27-09-2025 Uma Ponte após 40 anos
O enfoque nesta página diária é para debate em sala de aula e fazer comparações, principalmente, ao nível econômico.
Assim, no último governo da ditadura, João Figueiredo, de 1979 a 1984, o poder executivo tinha 16 ministros. O presidente de então tinha dificuldades de despachar com todos os ministros e não os recebia todos os dias. Diziam que ele era um cavalo, já que também chegou ao generalato da infantaria. Daquela época em diante os meios de comunicação melhoraram muito. A realidade é bem diferente. A população brasileira era em 1980 de cerca de 119 milhões, tinha um PIB brasileiro de US$235 bilhões. A renda per capita de US$1.970. Crescimento do PIB de 9,2%, no último ano do “milagre brasileiro”, período espetacular de crescimento, nunca conhecido por aqui.
Por volta de 40 anos depois, no terceiro mandato do presidente Lula, de 2023 a 2024, o poder executivo conta com 40 ministros. Mediante a Constituição de 1989, foram ampliadas as atuações dos poderes. O poder legislativo recebeu mais um novo tribunal, o Tribunal Superior de Justiça, com cerca de 33 novos ministros, visando resoluções aos níveis
estaduais. 33 ministros e 27 unidades federativas. Surgiram também 3 novos tribunais estaduais decorrentes da criação de três novos estados. A população era de 212 milhões. O PIB de 2024 fora de US$2,3 trilhões. O PIB per capita de US$11.000.

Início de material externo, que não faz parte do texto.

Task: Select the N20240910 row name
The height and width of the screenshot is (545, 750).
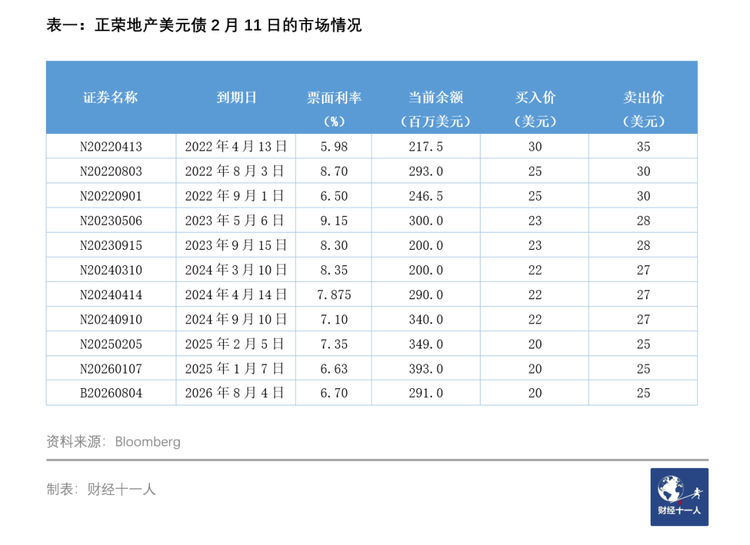Action: pos(111,319)
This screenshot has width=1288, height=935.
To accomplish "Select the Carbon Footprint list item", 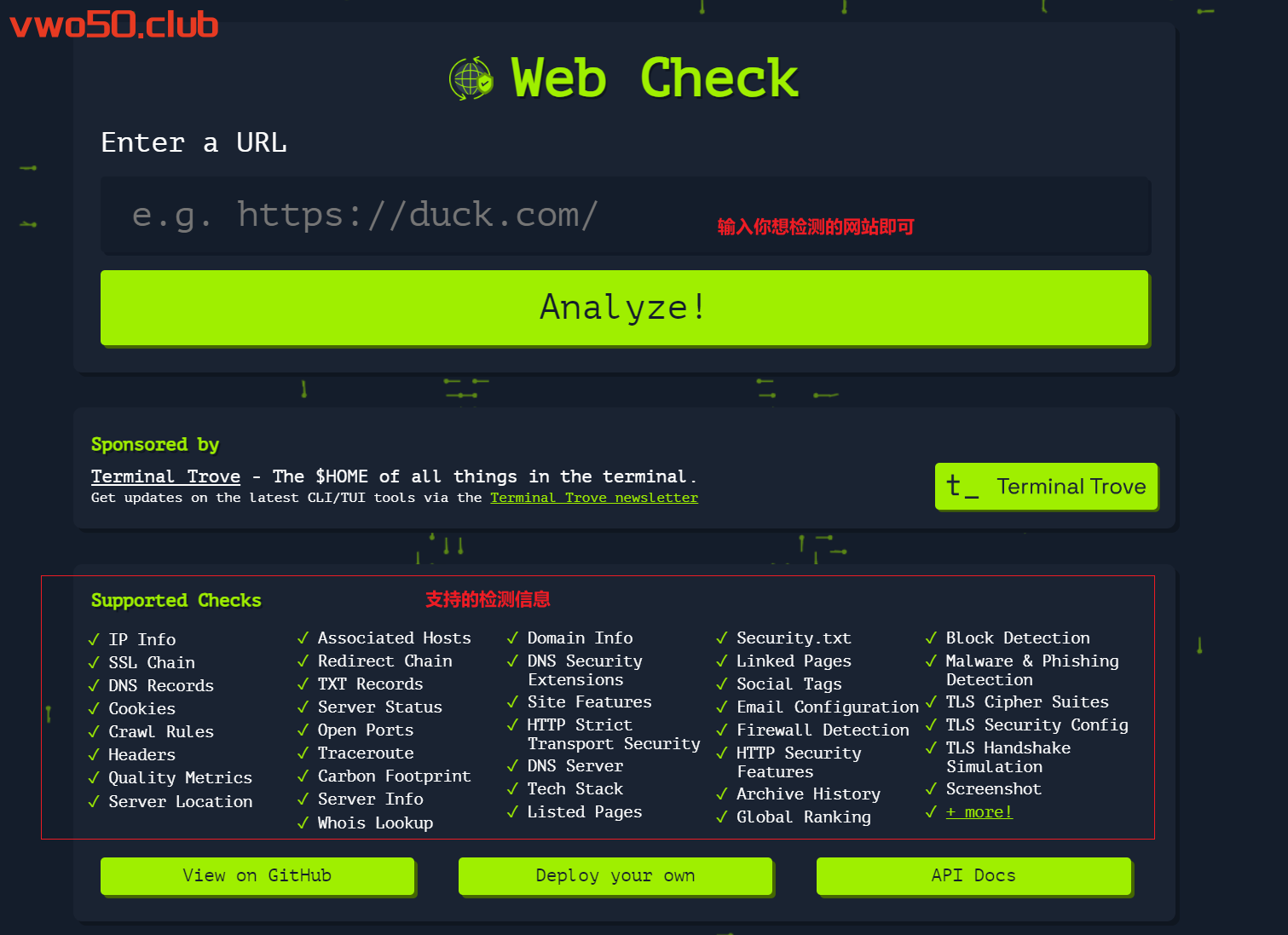I will pos(394,776).
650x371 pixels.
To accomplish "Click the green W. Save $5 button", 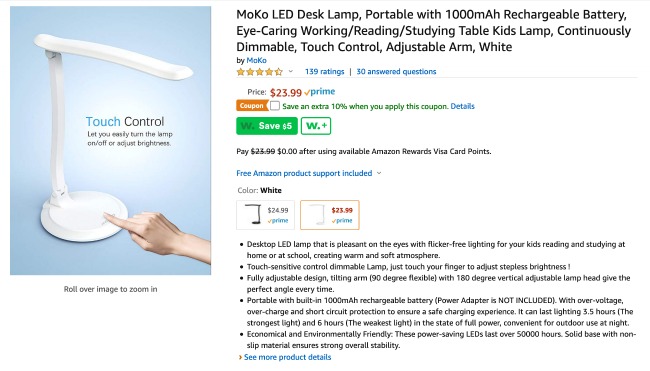I will pos(267,126).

Os fatos en passant mostram, ainda que, superficialmente, o Pais emergiu para ser uma potência. Entretanto, sem condições de aqui em uma lauda comprovar, tem muita gente na máquina pública, depois de São Paulo e Rio de Janeiro, Brasília, Distrito Federal, é a terceira maior cidade e aquele município com a maior renda media do Brasil. Sem dúvida, nos dias de hoje o Estado está mais presente.
Em resumo, em 1980, o Estado era relativamente “leve”. A carga tributária estava em torno de 24% do PIB. Recorde-se aqui que, após a Constituição de 1946, a carga tributária era de 16% do PIB. Nos anos de 1980, o Estado era mais interventor na produção (via estatais) e menos redistributivo de renda. Em 2024, o Estado está “pesado”, gastando mais do que arrecadava e elevando o endividamento. A carga tributária está por volta de 32,4%. Maiores gastos previdenciários e em programas de redistribuição de renda, mesmo para aqueles que não podem trabalhar, aqueles que não querem ser emancipados e aqueles que não querem trabalhar. Embora o governo federal informe, através do IBGE, que o desemprego é o mais baixo da história, mas este só entrevista quem se declara disposto ao trabalho, logo, o indicador está subestimado. Nas camadas de trabalhadores está difícil conseguir quem queira trabalhar e o turn over está elevado.
Enfim, a complexidade atual está emperrando o crescimento de um “carro” que precise ser alimentado basicamente por combustíveis fósseis, quando já deveria ser híbrido e elétrico.